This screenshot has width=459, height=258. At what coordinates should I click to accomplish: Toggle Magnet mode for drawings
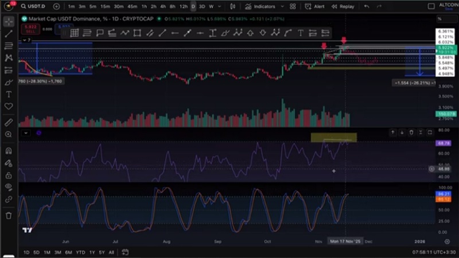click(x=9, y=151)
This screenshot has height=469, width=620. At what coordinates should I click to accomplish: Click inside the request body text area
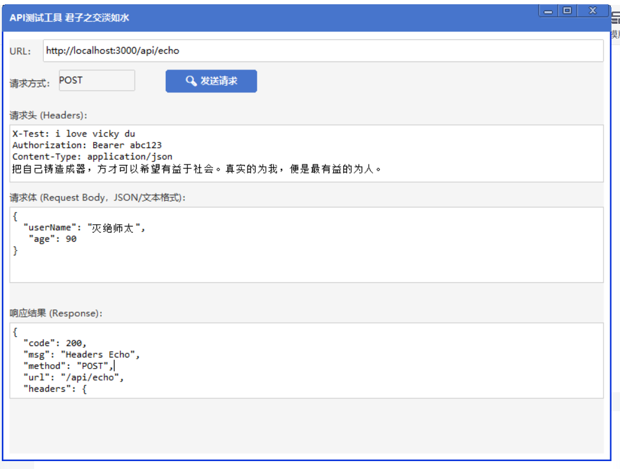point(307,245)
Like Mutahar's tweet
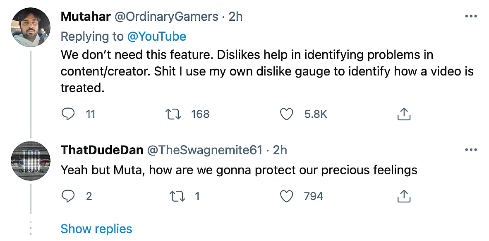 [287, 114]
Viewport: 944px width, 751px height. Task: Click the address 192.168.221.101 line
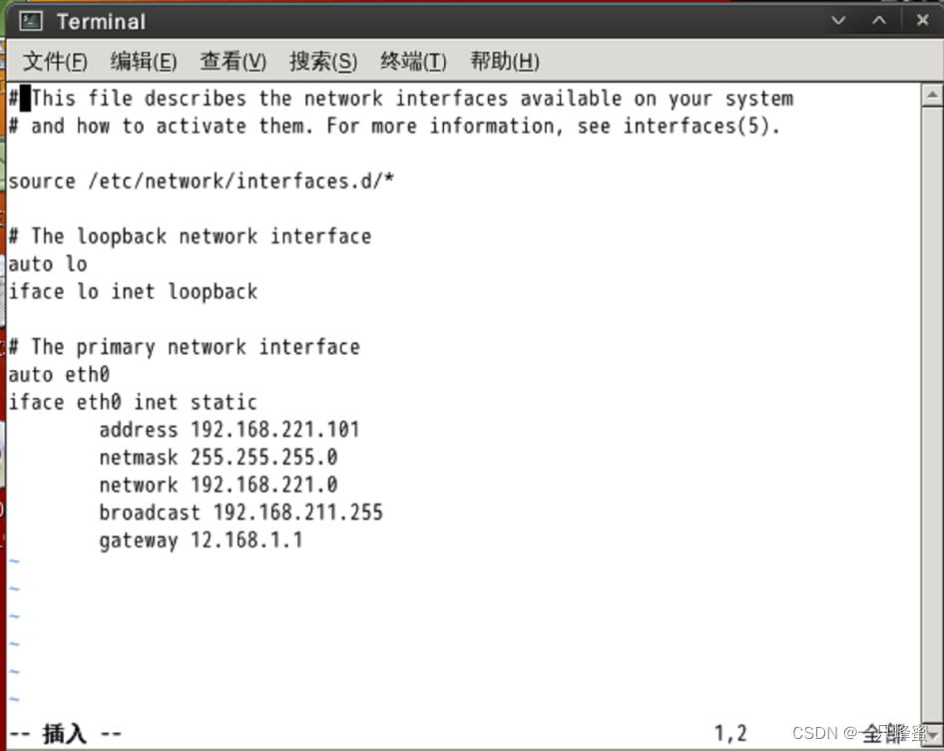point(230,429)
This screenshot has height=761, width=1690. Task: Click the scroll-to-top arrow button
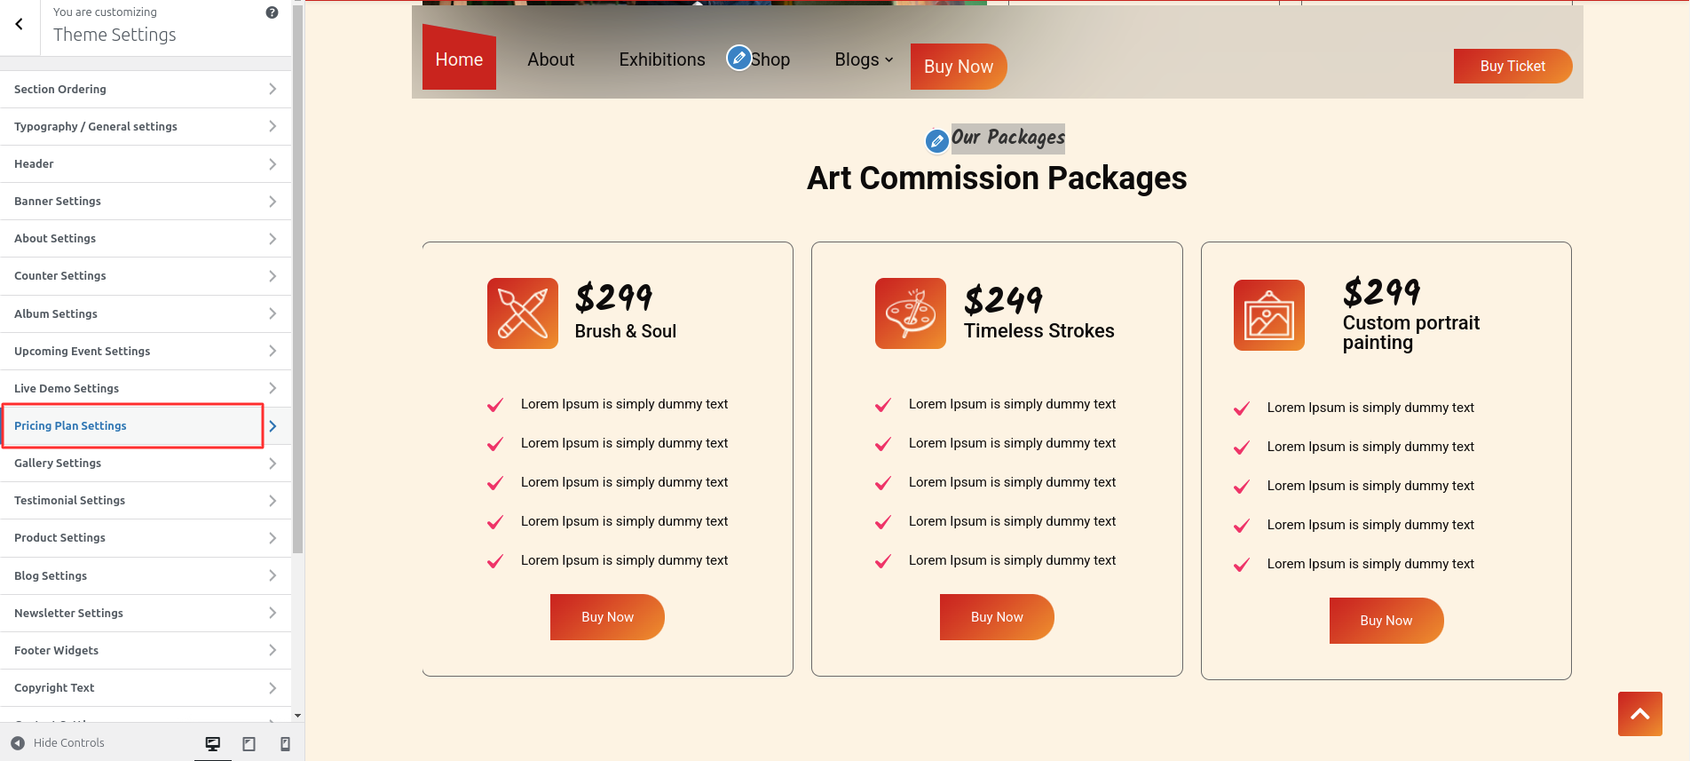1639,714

● **Work order**
Copy only the lines running from the one that holds "This screenshot has height=761, width=1690." through the last line of the data, and include both of those lines. Do not copy any pictures.

● **Solution to this task**
This screenshot has height=761, width=1690. Task: Click the scroll-to-top arrow button
1639,714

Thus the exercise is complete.